• [DOCUMENT SECTION]
** Begin **

This was originally published on The Passion of Christopher Pierznik
In a darkened room lit only by the glow of a screen, you continue to hammer away.
Maybe you’re still in the office or maybe you’re at home. The location doesn’t really matter because the results are the same.
You’ve been working for fifteen hours and you’re still not done.
Your eyes are burning from staring at spreadsheets for so long that when you look away, you can still see gridlines in your vision.
You’ve fixed one problem but the 40-page report is all linked, so the ripple effects are enormous. You have to make sure it all flows through and, more importantly, that everything still makes sense. If you work in an office where they place an extremely high value on nitpicky formatting, one simple change can throw everything off and make you virtually start from scratch. Again.
It’s 3 a.m. and you finally finish for the night. You breathe a sigh of relief. It’s over. For now. Because not only will there be more changes tomorrow — not to mention all of the backup documentation to show why the bottom line really is what it is — but because next month the cycle will repeat itself again. And the end of the quarter will be even worse.
It will never end.

** End **

• [RECORD SET]
** Begin **

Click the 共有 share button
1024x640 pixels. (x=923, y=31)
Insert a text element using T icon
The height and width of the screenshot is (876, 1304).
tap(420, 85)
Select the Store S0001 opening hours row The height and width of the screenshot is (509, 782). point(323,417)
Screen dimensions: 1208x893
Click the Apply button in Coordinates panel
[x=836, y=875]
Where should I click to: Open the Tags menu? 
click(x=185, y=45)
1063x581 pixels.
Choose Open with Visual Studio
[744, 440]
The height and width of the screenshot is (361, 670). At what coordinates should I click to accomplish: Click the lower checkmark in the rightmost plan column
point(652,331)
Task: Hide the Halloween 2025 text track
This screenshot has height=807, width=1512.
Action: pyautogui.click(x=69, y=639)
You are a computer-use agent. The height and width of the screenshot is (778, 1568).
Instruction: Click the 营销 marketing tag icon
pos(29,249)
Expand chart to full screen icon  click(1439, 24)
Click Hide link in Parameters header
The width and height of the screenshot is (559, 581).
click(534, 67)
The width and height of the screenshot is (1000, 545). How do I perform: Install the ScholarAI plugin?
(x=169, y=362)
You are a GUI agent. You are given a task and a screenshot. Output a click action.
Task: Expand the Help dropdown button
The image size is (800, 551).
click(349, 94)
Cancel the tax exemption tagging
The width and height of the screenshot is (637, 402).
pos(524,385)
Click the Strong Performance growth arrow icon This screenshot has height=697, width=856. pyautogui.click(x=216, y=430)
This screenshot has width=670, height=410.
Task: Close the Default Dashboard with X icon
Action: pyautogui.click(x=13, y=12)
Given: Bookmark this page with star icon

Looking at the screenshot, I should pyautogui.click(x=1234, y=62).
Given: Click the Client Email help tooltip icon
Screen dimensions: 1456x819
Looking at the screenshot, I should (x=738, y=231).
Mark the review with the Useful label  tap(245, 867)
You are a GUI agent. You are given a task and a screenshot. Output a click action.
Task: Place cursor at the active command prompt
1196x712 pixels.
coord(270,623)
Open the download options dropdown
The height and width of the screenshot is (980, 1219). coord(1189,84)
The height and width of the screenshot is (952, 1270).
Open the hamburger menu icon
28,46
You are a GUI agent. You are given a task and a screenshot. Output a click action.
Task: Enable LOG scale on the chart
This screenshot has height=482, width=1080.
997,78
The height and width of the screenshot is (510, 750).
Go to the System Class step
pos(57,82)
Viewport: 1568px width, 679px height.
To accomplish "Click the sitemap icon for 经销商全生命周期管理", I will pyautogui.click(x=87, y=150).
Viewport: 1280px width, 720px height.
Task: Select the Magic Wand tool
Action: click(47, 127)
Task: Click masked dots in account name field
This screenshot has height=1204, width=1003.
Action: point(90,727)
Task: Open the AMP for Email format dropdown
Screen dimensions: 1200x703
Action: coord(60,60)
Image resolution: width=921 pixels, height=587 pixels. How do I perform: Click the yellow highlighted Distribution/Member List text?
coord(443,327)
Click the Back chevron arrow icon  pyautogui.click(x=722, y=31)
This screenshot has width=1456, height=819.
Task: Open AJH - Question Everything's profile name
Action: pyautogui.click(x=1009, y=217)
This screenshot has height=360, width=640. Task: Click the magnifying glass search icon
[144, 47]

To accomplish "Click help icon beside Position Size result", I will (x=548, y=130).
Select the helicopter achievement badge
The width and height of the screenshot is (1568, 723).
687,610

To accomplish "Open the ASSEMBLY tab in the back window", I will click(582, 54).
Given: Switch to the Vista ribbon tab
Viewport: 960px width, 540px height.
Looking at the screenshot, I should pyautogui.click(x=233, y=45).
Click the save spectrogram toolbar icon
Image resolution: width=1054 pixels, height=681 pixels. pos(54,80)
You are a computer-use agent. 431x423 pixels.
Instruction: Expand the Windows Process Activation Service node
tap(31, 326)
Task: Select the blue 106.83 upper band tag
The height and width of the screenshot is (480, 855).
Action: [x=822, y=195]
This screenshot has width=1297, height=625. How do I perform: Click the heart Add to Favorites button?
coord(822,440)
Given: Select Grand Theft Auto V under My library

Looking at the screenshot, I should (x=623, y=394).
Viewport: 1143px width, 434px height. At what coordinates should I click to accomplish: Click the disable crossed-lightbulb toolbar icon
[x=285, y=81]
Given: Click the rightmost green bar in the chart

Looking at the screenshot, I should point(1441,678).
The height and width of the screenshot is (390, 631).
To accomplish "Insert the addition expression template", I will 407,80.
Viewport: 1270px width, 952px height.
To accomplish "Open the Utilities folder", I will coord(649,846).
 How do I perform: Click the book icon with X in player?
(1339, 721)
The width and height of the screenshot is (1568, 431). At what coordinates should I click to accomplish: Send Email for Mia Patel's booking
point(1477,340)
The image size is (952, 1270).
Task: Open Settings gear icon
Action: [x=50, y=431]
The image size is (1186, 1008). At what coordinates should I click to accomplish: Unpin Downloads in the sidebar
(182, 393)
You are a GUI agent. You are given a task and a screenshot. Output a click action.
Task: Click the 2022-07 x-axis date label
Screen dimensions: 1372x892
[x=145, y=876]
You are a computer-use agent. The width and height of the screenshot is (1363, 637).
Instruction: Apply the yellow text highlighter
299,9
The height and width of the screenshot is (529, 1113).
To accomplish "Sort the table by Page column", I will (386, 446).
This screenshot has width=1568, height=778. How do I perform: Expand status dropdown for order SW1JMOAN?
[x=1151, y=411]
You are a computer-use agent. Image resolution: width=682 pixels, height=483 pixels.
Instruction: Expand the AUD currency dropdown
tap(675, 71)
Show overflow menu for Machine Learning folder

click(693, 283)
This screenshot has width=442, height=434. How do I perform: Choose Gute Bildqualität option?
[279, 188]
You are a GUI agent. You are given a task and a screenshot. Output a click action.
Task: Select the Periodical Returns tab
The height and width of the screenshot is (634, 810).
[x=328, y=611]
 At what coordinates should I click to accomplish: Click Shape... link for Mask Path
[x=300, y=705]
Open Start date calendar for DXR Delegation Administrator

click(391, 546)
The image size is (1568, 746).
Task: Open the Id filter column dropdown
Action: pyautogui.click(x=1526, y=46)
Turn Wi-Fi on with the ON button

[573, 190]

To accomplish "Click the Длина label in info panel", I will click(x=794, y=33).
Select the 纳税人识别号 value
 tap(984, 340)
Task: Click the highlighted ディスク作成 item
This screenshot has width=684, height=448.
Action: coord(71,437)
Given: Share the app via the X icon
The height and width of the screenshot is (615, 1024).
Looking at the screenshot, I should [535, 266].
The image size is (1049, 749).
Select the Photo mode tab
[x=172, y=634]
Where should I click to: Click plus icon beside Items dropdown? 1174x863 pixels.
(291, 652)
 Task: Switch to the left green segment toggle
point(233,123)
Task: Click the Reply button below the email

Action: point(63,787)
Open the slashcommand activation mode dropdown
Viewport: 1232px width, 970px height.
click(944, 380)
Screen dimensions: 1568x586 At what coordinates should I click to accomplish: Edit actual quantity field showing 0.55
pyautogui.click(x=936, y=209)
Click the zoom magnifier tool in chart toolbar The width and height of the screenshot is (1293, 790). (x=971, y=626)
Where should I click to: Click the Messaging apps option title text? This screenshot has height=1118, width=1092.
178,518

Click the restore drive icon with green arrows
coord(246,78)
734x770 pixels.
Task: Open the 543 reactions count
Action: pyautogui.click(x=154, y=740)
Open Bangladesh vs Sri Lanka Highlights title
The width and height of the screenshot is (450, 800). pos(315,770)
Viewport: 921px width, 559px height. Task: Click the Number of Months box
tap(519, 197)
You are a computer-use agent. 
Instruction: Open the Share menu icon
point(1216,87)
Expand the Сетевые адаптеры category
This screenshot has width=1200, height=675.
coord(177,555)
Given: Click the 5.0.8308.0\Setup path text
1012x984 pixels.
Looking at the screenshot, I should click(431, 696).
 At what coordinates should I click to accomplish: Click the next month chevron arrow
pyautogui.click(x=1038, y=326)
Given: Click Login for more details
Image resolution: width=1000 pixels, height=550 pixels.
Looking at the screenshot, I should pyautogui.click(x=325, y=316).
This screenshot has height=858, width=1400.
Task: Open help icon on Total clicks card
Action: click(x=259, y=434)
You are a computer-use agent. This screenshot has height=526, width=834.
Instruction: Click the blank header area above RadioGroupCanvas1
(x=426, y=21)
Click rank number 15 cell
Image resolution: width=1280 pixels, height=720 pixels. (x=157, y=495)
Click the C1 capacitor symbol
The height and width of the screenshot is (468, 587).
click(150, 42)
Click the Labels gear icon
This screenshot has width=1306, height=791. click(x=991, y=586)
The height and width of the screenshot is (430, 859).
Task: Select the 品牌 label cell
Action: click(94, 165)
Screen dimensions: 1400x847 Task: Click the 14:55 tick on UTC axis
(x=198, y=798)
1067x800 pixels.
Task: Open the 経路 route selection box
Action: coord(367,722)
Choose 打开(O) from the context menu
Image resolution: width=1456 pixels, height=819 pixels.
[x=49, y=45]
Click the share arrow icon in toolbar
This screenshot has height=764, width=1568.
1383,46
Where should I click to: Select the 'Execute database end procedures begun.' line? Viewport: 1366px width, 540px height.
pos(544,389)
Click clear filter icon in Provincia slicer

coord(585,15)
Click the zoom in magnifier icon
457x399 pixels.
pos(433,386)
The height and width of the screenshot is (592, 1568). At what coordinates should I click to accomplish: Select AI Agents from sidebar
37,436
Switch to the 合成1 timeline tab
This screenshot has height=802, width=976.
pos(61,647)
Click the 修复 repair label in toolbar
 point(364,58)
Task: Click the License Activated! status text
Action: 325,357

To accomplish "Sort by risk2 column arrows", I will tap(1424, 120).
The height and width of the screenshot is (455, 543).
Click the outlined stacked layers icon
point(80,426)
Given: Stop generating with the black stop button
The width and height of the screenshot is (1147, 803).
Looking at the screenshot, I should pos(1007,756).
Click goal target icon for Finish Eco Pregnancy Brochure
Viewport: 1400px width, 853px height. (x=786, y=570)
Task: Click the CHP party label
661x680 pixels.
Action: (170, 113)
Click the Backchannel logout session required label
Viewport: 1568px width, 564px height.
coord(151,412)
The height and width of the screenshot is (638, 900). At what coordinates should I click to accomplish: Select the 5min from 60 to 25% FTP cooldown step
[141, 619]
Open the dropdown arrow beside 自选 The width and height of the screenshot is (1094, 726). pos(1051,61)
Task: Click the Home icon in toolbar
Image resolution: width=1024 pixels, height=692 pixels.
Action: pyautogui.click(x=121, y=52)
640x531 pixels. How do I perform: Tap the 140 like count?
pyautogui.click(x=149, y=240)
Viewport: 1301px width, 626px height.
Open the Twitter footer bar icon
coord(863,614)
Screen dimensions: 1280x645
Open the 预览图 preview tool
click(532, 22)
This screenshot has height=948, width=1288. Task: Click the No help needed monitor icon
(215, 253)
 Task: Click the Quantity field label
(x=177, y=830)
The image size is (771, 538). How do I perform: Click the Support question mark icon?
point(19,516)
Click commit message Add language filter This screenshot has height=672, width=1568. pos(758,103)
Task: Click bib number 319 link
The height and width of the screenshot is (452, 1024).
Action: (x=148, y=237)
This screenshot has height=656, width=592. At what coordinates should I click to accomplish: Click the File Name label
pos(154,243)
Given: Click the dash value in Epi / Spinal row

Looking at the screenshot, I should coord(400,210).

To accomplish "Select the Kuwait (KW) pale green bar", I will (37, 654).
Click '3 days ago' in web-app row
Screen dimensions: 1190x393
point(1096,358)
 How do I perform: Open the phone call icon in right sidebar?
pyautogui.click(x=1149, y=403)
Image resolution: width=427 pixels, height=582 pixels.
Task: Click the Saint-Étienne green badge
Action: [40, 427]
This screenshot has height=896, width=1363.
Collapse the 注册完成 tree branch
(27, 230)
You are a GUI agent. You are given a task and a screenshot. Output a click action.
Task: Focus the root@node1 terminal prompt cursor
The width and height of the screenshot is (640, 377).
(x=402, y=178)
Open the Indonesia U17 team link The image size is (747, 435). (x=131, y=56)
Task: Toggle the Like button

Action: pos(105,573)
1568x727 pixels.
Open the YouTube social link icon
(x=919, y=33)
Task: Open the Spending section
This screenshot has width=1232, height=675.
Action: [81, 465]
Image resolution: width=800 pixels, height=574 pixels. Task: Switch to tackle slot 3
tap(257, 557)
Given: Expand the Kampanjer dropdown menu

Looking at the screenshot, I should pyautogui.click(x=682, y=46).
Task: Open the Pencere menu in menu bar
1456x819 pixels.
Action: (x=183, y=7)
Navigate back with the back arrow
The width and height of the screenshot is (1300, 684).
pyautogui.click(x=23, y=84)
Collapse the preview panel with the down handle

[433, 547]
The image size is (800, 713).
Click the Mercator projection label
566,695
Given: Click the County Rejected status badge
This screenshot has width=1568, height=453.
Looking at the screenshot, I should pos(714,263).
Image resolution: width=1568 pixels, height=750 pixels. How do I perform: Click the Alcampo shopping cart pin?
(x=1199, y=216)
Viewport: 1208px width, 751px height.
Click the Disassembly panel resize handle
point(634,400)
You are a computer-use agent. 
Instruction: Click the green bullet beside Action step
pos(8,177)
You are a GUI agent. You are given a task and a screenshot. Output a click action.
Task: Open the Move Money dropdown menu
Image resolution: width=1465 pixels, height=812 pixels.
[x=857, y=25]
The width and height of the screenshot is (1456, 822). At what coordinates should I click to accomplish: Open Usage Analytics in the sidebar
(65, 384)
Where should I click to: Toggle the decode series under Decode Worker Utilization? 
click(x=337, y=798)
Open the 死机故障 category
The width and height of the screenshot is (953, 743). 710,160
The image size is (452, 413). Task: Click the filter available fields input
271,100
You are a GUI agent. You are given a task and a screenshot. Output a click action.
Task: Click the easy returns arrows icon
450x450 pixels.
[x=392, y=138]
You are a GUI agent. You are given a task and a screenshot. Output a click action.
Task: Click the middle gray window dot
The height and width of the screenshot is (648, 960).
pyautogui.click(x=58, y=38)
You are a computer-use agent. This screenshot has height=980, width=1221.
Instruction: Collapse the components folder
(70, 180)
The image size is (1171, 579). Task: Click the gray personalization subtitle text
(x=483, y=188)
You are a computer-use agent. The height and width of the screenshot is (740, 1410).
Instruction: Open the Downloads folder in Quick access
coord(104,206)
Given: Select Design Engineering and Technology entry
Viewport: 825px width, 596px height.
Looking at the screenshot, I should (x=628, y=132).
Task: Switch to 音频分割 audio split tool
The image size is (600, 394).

** End **

• [THE TASK] Continue the essay about working late into the night on spreadsheets and reports, picking up after its last line. The data has nothing to do with what comes next.

• [RESULT OF THIS EXERCISE]
The problem isn’t that sometimes there are long hours — nearly every job has those — the problem is that there are always long hours. Working late into the night (or early morning) is not the exception, it’s the rule. Even worse, it’s the expectation. And if you work for a multinational where your role supports or interacts with individuals around the globe, you’re always on call. Calls with Mumbai or Shanghai are often at 8 p.m. or 7 a.m. because the twelve-hour time difference makes it impossible to find a reasonable time for everyone. So they give you a shiny new iPhone and tell you to carry with you at all times.
There’s also the pressure. Every month, finance and accounting are expected to produce incredibly detailed, perfectly formatted reports with insight and analysis that relates to hundreds of millions of dollars within a matter of days. You can’t plan anything the first week of the month because you’re in the office until midnight. Going home at a normal hour is not even discussed. Working a twelve-hour day is just part of the job scope. The salaries are fine, but they’re not incredible and if you were to break it out by hour, the wage is lower than other, less taxing jobs.
Recently, I interviewed with the VP of Finance for a Fortune 500 multinational that said in his experience, every finance team is lean. Fewer people are expected to do all of the work so that they can keep overhead costs low. That makes sense until you think about the long-term effects of that — not only does it burn out employees, but many will leave and force the organization to constantly go through the process of recruiting, hiring, and training new people, a cost that is far higher than it would be to have an extra analyst or accountant on staff.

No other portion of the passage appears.